Small Language Models (SLM): Catalyst for Healthcare''s Great Transformation in the AI Era

Aging societies, rising chronic disease rates, and persistent inefficiencies in healthcare are raising fundamental questions about the sustainability of existing healthcare systems. AI has rapidly emerged as the key driver addressing these challenges, with NLP-based generative AI holding transformative potential for healthcare service paradigms.
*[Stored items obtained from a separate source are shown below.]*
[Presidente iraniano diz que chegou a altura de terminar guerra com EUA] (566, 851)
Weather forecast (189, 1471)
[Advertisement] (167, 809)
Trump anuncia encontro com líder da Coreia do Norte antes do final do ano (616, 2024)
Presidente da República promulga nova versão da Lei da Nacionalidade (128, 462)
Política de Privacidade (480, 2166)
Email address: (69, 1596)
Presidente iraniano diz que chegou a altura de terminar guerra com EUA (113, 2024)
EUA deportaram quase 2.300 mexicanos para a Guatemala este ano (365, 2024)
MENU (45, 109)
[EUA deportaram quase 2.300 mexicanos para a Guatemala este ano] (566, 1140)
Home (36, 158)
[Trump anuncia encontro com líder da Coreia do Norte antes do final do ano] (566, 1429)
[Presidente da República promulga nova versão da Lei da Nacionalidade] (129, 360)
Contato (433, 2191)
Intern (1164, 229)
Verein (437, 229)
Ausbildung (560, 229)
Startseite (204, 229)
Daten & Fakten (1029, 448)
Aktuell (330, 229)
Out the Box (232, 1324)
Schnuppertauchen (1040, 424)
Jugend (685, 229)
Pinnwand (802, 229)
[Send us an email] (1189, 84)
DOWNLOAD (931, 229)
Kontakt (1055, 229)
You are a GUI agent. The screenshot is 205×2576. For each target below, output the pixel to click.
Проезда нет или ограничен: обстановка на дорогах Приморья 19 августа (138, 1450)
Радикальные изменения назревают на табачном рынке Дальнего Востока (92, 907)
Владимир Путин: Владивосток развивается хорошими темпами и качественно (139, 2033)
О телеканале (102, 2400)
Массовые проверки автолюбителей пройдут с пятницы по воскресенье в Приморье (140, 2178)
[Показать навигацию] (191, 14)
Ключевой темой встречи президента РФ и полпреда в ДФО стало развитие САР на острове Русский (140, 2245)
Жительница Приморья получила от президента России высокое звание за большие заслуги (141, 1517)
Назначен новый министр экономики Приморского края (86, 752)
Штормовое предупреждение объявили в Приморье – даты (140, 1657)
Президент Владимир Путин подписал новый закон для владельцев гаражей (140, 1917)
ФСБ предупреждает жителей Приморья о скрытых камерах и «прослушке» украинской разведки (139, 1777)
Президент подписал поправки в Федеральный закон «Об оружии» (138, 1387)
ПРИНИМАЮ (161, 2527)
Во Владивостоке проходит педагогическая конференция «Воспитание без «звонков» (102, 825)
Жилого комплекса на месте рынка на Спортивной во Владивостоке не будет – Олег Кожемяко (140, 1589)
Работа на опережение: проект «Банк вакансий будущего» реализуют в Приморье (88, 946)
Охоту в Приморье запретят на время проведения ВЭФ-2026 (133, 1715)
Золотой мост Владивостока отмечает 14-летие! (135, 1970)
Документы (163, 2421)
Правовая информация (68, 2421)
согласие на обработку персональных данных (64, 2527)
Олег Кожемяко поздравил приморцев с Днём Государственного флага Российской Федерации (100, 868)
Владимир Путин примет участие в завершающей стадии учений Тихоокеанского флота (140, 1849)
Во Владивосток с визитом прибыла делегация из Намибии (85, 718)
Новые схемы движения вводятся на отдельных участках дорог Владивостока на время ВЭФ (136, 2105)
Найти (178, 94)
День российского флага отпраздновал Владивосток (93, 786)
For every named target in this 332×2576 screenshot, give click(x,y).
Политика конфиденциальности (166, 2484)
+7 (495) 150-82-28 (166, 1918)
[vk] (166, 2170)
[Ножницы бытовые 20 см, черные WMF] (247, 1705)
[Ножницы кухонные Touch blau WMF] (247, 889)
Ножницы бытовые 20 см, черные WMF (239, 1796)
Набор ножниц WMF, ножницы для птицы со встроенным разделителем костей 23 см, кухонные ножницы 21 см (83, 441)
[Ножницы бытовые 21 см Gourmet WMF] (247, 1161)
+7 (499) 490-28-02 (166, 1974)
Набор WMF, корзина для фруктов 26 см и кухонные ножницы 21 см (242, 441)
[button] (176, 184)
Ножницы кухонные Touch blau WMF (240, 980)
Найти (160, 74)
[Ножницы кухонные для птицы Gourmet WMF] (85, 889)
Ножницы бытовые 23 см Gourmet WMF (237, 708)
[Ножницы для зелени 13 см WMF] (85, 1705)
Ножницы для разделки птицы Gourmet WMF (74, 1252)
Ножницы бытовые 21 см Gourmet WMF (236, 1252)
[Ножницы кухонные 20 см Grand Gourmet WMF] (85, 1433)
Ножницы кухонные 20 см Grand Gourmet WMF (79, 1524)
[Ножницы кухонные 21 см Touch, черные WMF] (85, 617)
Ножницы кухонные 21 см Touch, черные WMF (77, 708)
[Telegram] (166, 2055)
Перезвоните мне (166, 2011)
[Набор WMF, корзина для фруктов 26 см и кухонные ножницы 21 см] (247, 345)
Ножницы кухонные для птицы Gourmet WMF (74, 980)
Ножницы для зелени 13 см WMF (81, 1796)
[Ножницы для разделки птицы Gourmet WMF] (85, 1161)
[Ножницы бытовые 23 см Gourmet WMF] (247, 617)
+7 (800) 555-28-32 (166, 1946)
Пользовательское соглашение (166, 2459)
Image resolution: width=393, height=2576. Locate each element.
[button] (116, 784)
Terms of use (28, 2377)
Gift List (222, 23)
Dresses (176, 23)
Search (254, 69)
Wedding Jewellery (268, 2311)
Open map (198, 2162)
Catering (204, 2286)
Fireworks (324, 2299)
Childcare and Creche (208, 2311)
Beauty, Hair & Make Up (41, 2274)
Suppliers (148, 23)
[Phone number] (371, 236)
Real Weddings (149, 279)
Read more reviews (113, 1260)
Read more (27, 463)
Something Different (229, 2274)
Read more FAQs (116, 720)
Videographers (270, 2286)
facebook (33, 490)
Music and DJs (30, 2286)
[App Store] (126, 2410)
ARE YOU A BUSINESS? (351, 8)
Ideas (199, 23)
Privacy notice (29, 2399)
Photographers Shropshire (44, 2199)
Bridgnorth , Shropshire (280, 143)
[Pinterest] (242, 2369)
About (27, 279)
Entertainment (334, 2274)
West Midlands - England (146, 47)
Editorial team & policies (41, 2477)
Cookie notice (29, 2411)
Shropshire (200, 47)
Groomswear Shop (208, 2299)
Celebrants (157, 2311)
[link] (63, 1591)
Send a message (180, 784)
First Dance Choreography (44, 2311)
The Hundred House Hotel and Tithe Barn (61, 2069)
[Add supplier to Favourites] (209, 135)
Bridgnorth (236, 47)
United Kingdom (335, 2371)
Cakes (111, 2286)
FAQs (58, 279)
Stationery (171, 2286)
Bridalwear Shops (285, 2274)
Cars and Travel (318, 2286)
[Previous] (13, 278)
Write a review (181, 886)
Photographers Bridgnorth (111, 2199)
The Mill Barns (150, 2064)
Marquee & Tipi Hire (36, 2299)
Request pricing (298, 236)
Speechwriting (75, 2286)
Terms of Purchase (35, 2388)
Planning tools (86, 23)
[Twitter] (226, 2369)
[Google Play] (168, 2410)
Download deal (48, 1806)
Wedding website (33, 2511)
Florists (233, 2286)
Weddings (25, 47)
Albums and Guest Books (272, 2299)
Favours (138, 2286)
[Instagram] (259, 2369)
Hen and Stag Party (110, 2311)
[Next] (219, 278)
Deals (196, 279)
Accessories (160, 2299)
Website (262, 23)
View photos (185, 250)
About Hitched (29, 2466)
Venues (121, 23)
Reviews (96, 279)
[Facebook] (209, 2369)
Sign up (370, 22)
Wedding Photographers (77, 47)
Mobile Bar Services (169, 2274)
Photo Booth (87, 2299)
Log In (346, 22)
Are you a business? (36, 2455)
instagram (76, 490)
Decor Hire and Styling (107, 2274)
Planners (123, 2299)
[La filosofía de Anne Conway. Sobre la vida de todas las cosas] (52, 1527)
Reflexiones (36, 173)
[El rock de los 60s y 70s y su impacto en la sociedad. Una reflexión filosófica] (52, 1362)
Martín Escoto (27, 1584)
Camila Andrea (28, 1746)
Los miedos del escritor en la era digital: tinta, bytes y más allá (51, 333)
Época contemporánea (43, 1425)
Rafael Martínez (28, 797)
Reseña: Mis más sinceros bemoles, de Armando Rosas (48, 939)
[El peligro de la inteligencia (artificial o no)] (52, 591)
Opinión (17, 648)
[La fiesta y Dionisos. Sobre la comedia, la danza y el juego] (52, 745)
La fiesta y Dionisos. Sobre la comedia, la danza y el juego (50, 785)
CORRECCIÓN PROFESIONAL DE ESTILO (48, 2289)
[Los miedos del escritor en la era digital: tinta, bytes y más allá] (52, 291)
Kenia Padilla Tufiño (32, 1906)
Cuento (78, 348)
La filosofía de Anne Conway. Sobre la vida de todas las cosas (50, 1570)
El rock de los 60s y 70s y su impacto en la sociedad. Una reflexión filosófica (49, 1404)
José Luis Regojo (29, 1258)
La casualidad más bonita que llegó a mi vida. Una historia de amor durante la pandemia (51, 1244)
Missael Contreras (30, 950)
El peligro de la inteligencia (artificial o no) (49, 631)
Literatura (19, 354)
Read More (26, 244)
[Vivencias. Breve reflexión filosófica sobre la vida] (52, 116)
Large language models (LLMs) that dominated early markets exposed critical problems in medical applications despite their versatility: hallucination phenomena that can lead to misdiagnosis, and cloud-based operations creating patient data security and privacy concerns. As these limitations became clear, Small Language Models (SLMs) specialized for specific domains to maximize accuracy and efficiency have emerged as alternatives.

Market Overview
The global AI healthcare market is projected to grow from approximately $29B in 2024 to $504.1B in 2032 (CAGR 44%). The generative AI healthcare market is expected to grow from $2.92B in 2025 to $84.38B by 2037 (CAGR 31.8%). The SLM market specifically is projected to grow from $6.5B in 2024 to $64B by 2034. Growth drivers include rising chronic disease demand, edge AI proliferation via wearables, and significant computing cost reduction versus LLMs.

Key Applications
Clinical and administrative automation: automatic EHR summarization (Seoul Asan Hospital AI voice recognition), SOAP note generation (Dr.AI), pre/post-consultation process automation. Patient customization and remote monitoring: personal health coaching chatbots (OpenAI+Thrive Global, Seoul "Wrist Doctor 9988+"), wearable integration (SK Biopharm epilepsy device, Apple Watch). Diagnostic assistance: medical image analysis (Lunit, DeepNoid, AIRS Medical), real-time endoscopy polyp detection, AI drug discovery (Isomorphic Labs, $600M investment).

Market Entry Barriers and Strategic Recommendations
Hallucination risks remain even with SLMs; strict medical data regulations limit utilization; complex MFDS approval processes (Korea: 4 approved digital therapeutics vs US: 65). Clinician-patient trust gap persists (86% of clinicians positive about AI improving outcomes; only 60% of patients agree). MenInBlock exemplifies strategic positioning — focusing on low-risk administrative automation rather than high-risk diagnostic areas, using RAG and LTM technologies to establish reliability. Investment trends: 2025 Q1 digital healthcare investment surged 47% to $5.3B, with AI-based startups accounting for 60% of total investment. Government roadmap targets 2x expansion of AI medical technology commercialization 2024-2028, reducing technology gap with the US from 2.7 years to 1 year.